6. A device according to claim 1, characterized in that each optical fiber (4, 41) is connected to a connector (15) that is connected via one or more link optical fibers (16, 161) to the luminescence detector system (14).

7. A device according to claim 1, characterized in that the luminescence detector system (14) includes at least two detection channels on two different spectrum bands, one of which is the narrow band (BE) of GaN material.

8. A device according to claim 1, characterized in that the luminescence detector system (14) includes, downstream from the optical selector device (18), a photodetector unit (17) comprising one or more photomultiplier tubes.

9. A device according to claim 1, characterized in that the optical selector device (18) comprises a bandpass optical filter centered on the emission peak in the narrow band (BE) of GaN material (3).
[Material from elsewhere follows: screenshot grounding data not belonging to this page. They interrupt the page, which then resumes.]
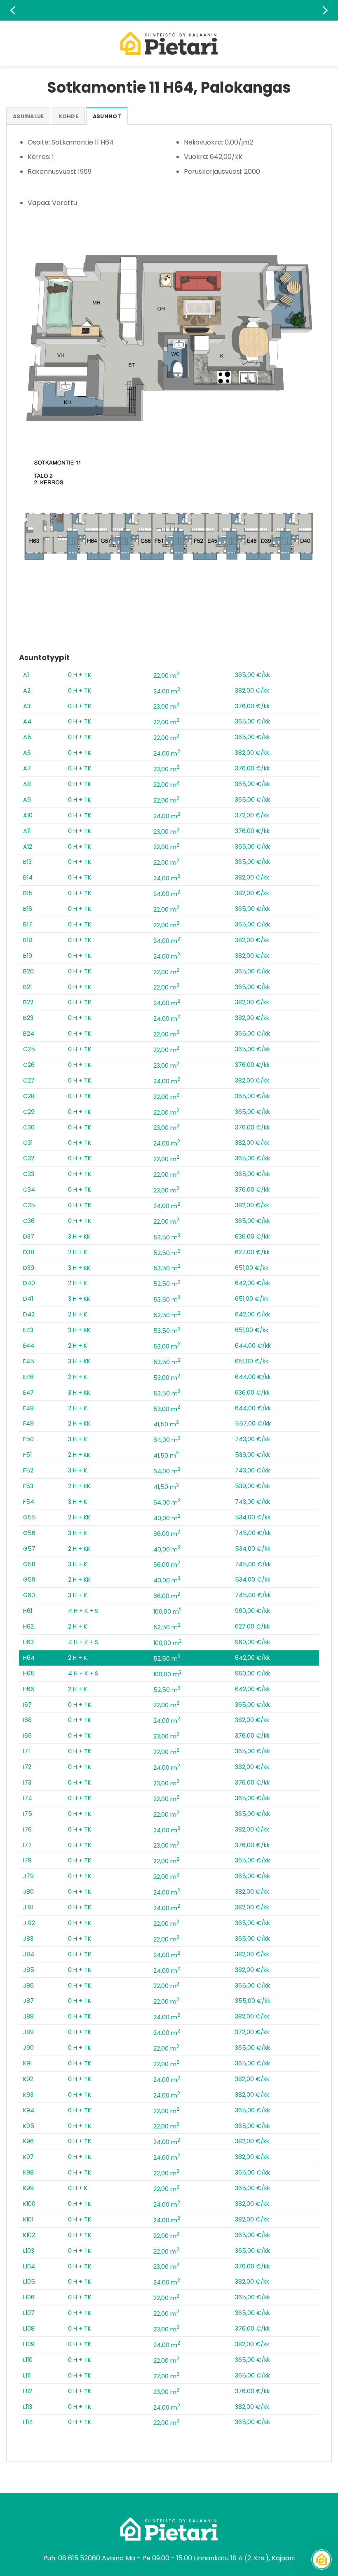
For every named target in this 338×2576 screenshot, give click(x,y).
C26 (29, 1065)
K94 (28, 2110)
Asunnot (107, 116)
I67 (27, 1705)
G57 (29, 1549)
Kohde (68, 116)
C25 (29, 1049)
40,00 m (167, 1518)
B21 (27, 987)
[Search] (329, 43)
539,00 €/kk (252, 1455)
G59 (29, 1579)
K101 (28, 2219)
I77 (27, 1845)
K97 (28, 2157)
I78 (27, 1860)
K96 (28, 2141)
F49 (28, 1423)
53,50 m (167, 1237)
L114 (28, 2422)
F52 (28, 1470)
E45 (28, 1361)
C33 (28, 1174)
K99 (28, 2188)
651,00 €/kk (251, 1268)
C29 (29, 1112)
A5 (27, 737)
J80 (28, 1892)
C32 (28, 1158)
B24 (28, 1033)
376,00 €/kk (252, 706)
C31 (28, 1143)
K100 (29, 2204)
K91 (27, 2063)
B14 (28, 877)
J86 (28, 1985)
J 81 (28, 1907)
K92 (28, 2079)
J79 (28, 1876)
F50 (28, 1439)
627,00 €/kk (252, 1252)
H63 (28, 1642)
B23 (28, 1018)
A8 (27, 784)
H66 (28, 1689)
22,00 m (166, 676)
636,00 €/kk (252, 1236)
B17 (27, 924)
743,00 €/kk (252, 1439)
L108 (29, 2328)
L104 (29, 2266)
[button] (12, 10)
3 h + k (77, 1439)
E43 (28, 1330)
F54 (28, 1502)
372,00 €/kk (252, 815)
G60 (29, 1595)
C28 (29, 1096)
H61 (27, 1611)
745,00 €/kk (253, 1533)
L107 (29, 2313)
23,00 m (166, 706)
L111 (27, 2375)
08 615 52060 (79, 2558)
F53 (28, 1486)
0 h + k (77, 2188)
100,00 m (167, 1612)
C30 (29, 1127)
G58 (29, 1564)
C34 (29, 1189)
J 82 (29, 1923)
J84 (28, 1954)
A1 (26, 675)
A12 (27, 846)
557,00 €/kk (253, 1423)
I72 (27, 1767)
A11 (27, 831)
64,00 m (167, 1440)
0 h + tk (79, 675)
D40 (29, 1283)
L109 (29, 2344)
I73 (27, 1782)
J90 (28, 2048)
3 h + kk (79, 1236)
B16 (27, 909)
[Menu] (11, 43)
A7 (27, 768)
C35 (29, 1205)
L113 (27, 2407)
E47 (28, 1392)
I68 (27, 1720)
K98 (28, 2172)
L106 (29, 2297)
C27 (29, 1080)
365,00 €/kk (252, 675)
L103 (28, 2251)
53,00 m (166, 1346)
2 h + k (77, 1252)
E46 (28, 1377)
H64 (29, 1658)
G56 (29, 1533)
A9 (27, 800)
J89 (28, 2032)
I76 (27, 1829)
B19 (27, 956)
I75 (27, 1814)
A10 (28, 815)
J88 (28, 2016)
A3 (27, 706)
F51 (27, 1455)
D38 (28, 1252)
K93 (28, 2095)
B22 (28, 1002)
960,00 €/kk (252, 1611)
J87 (28, 2001)
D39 (28, 1268)
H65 (29, 1673)
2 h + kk (79, 1423)
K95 (28, 2126)
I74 (27, 1798)
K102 (29, 2235)
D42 (29, 1314)
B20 (28, 971)
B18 (27, 940)
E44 (28, 1346)
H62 (28, 1626)
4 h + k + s (83, 1611)
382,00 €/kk (252, 690)
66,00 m (166, 1534)
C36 (29, 1221)
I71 (26, 1751)
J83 (28, 1938)
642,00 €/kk (252, 1283)
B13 (27, 862)
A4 (27, 721)
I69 (27, 1735)
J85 (28, 1970)
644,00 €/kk (253, 1346)
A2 (27, 690)
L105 (29, 2281)
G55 (29, 1517)
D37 (28, 1236)
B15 (28, 893)
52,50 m (167, 1253)
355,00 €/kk (252, 2001)
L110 (28, 2360)
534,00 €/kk (252, 1517)
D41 (28, 1299)
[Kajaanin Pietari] (169, 43)
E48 (28, 1408)
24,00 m (166, 691)
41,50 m (166, 1424)
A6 (27, 753)
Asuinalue (28, 116)
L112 (27, 2391)
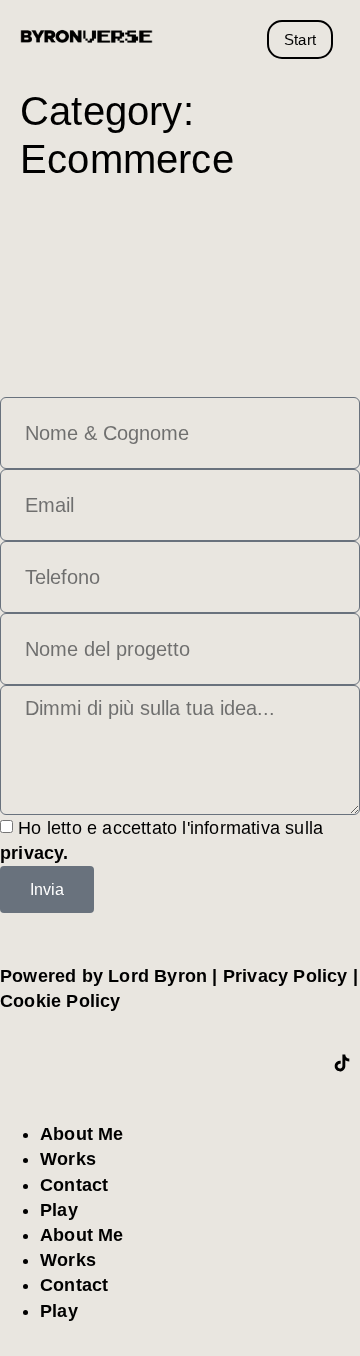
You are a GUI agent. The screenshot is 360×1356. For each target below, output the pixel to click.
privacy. (34, 853)
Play (59, 1210)
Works (68, 1159)
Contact (74, 1185)
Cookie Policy (60, 1001)
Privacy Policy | (290, 976)
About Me (82, 1134)
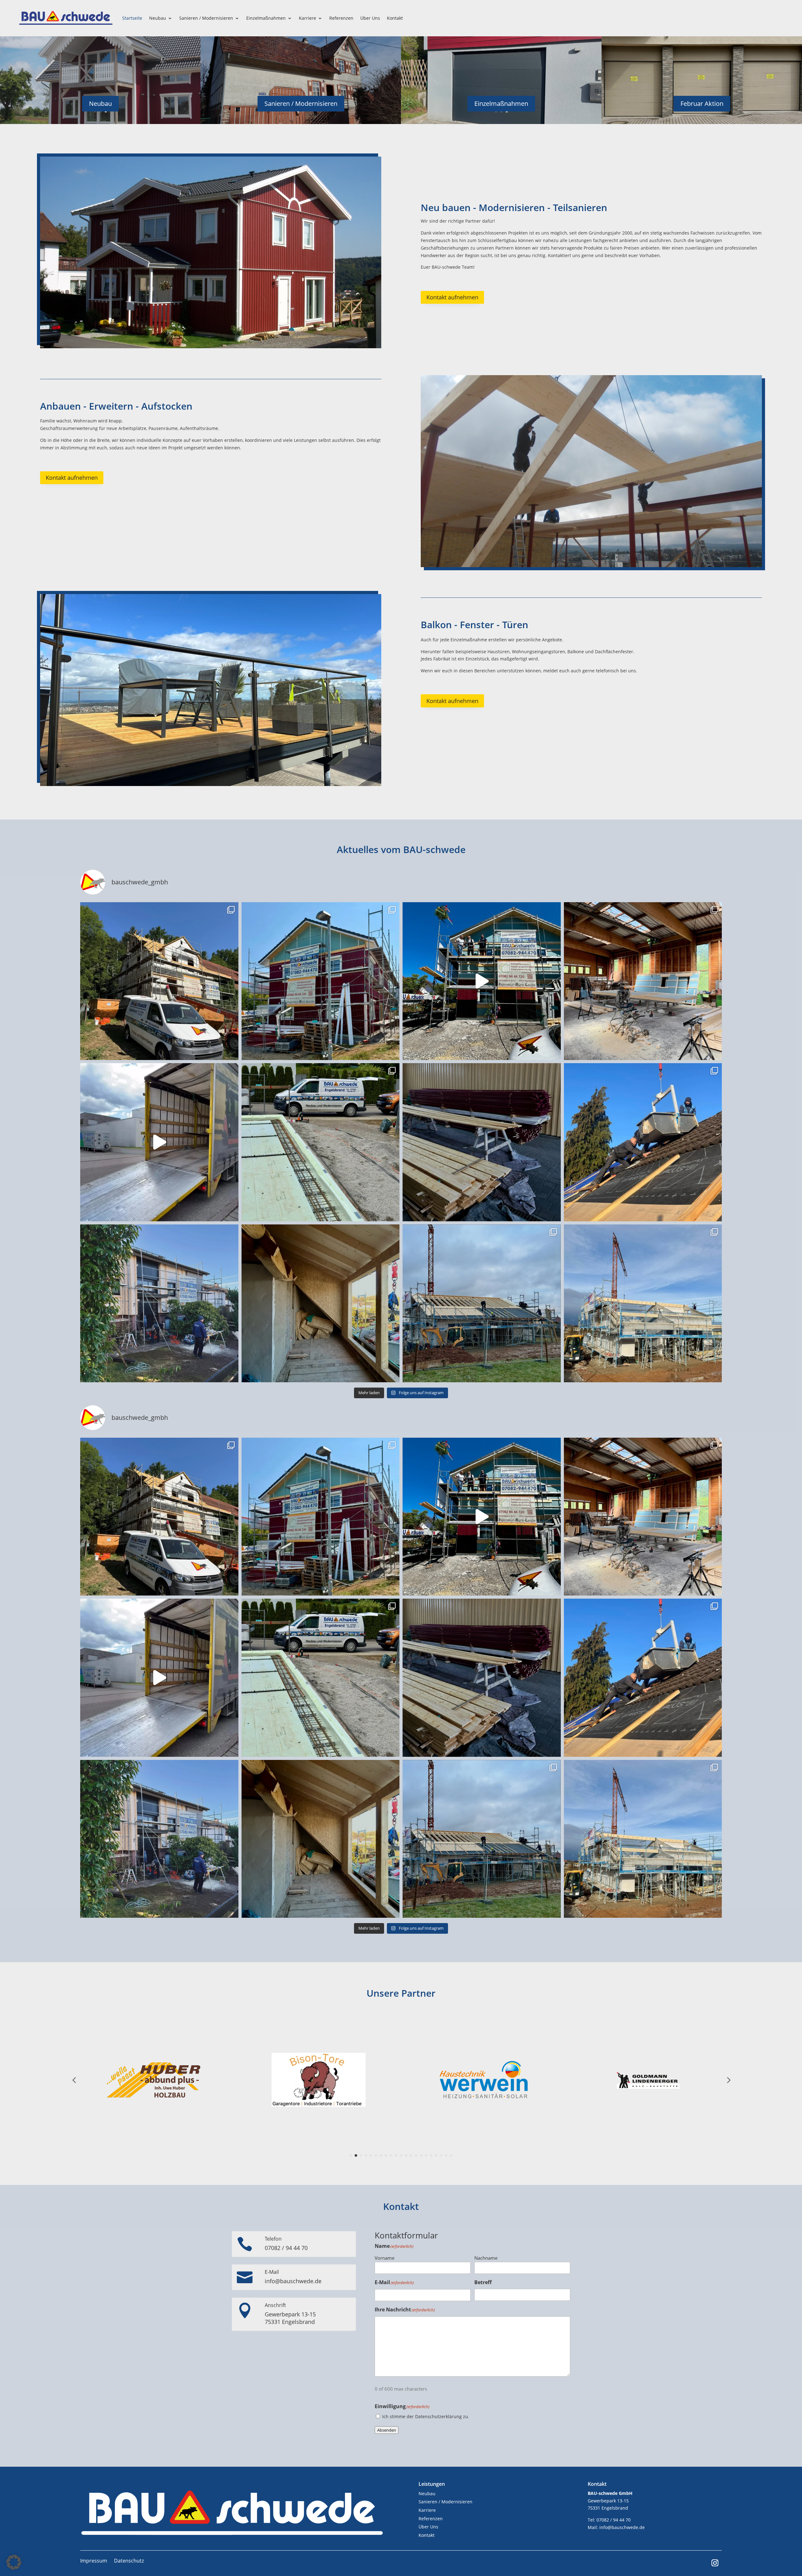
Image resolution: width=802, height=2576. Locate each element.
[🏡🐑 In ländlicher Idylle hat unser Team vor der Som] (159, 981)
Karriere (307, 18)
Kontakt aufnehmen (452, 297)
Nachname (485, 2258)
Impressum (93, 2561)
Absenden (386, 2430)
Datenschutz (129, 2561)
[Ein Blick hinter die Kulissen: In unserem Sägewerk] (643, 981)
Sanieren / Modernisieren (206, 18)
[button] (14, 2562)
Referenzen (341, 18)
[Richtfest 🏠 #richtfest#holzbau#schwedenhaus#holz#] (482, 981)
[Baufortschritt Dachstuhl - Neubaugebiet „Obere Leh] (482, 1303)
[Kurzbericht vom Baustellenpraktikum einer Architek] (643, 1142)
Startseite (132, 18)
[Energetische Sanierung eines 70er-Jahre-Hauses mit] (159, 1303)
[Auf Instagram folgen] (715, 2563)
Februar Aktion (701, 103)
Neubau (157, 18)
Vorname (384, 2258)
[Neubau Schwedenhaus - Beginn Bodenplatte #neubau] (321, 1142)
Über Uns (370, 18)
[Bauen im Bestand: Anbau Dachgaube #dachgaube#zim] (321, 1303)
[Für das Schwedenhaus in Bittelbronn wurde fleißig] (482, 1142)
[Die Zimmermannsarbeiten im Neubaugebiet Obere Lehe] (643, 1303)
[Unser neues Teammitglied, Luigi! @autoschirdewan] (159, 1142)
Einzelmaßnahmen (266, 18)
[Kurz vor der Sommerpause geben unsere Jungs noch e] (321, 981)
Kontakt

10. A device according to claim 1, characterized in that the optical selector device (18) comprises a dispersive or diffractive optical system (22) enabling the spectral components of the signal to be separated prior to being detected on two distinct spectrum channels using at least two photomultiplier tubes (17), one of which serves to detect the narrow band (BE) and is preferably provided with a narrow slit (24).

11. A device according to claim 1, characterized in that the optical selector device (18) is preferably constituted by a collimator lens (25) and by a dispersive or diffractive optical system (22) that delivers the signal to the photoelectrical converter unit (17) made with the help of multichannel photomultiplier tubes.

12. A device according to claim 1, characterized in that the luminescence detector system (14) includes means for synchronizing the time window (F) on the high-energy pulse shots (t) relating to radio therapy treatment.